Source document
——————

Maintenance
Come up with a maintenance cycle that works for you! The recommended cycle is:
- check course guides every semester
- check topic, subject, and general guides annually
If guides are reassigned to you after staffing changes, please review them as soon as you are able.
Other considerations during your maintenance:
- Check your page statistics
- When checking links, see if you've duplicated a link, and use the more common link (for example, until recently, there were nearly 100 individual assets/links that just led to the homepage)
- Make sure your links are still valid. Install Check My Links extension for your browser.
- Go to the guide page you want to check links for and run the extension (go to the button in your browser toolbar).
- Valid links are highlighted in green. Invalid links highlighted in red.
- Update links on the guide.
- Updates and changes to content
- Database/asset changes
- Design and format (Don't use all caps, asterisks, or other formatting "tricks" in titles, remember to default to sentence casing)
- Accessibility
Please feel free to ask for help with these steps.
Retirement
Questions for consideration:
- What type of guide is it? If a course guide, are you teaching it again? Is it a copy of a subject guide or very similar to it? (Consider: what does this provide that my subject guide doesn’t?)

——————

Dataset content
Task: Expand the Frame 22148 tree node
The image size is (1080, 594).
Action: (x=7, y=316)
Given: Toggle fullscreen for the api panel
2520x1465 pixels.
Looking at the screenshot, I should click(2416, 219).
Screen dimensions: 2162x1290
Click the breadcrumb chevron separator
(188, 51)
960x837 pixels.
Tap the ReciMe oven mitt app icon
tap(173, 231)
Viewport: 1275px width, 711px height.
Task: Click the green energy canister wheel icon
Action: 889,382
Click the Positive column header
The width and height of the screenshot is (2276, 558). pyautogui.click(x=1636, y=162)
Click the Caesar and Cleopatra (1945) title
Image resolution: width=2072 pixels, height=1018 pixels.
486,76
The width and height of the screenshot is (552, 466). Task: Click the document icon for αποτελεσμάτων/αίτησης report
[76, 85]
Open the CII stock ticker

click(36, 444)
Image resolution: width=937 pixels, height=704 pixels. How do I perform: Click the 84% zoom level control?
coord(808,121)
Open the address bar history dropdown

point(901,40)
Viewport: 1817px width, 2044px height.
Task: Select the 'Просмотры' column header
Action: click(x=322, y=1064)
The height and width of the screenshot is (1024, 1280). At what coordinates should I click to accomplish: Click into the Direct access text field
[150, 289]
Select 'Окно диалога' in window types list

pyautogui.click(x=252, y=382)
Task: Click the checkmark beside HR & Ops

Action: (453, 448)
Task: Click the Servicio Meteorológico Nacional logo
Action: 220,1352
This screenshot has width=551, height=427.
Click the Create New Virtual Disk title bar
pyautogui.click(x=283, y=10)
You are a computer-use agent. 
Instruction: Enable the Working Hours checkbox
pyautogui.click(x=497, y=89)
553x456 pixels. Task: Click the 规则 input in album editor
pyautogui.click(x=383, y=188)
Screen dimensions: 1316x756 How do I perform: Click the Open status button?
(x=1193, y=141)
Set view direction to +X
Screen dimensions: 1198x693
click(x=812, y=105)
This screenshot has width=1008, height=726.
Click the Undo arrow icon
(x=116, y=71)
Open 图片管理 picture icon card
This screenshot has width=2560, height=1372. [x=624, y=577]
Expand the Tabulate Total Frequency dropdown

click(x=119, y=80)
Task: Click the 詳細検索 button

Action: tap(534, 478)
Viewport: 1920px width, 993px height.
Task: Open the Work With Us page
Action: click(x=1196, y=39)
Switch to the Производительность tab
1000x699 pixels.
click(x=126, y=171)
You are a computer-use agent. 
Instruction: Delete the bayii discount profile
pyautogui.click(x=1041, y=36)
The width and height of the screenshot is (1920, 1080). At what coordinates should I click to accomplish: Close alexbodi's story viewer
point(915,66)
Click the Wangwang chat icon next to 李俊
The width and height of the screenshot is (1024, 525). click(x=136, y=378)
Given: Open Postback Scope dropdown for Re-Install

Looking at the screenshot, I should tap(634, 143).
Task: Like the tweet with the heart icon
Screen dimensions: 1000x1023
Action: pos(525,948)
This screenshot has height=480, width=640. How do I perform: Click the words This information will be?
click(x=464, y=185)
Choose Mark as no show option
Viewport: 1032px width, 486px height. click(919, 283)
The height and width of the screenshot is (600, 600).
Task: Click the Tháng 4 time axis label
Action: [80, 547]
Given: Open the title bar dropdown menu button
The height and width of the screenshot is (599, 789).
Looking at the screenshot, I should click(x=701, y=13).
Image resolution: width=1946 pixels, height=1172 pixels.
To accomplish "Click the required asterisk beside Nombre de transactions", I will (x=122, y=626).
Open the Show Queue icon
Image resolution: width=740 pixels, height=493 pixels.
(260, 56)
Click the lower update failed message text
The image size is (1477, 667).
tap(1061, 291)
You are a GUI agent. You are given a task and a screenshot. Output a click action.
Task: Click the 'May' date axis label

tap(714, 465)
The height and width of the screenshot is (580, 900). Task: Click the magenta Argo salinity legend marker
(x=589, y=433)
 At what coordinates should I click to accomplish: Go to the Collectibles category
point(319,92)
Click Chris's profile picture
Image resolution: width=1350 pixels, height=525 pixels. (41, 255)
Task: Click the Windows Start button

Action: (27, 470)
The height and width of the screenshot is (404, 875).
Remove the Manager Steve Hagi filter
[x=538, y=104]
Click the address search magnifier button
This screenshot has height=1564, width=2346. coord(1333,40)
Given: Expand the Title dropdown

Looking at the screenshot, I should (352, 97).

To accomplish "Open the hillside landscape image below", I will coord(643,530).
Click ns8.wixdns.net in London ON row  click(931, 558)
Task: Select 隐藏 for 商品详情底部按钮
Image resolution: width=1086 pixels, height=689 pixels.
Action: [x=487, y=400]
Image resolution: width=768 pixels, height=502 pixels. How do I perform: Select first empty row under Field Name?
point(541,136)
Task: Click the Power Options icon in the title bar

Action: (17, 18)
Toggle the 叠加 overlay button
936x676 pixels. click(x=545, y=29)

——————

To be done
**A)** Condense the paragraph in the maintenance guidelines that begins "Come up with a maintenance cycle" into a short list that keeps its main facts.
**B)** Quote the maintenance guidelines word for word from "- Updates and" to "to sentence casing)".

Task responses
**A)**
- Set a maintenance cycle that suits you.
- Recommended: check course guides each semester.
- Check topic, subject, and general guides once a year.

**B)**
- Updates and changes to content
- Database/asset changes
- Design and format (Don't use all caps, asterisks, or other formatting "tricks" in titles, remember to default to sentence casing)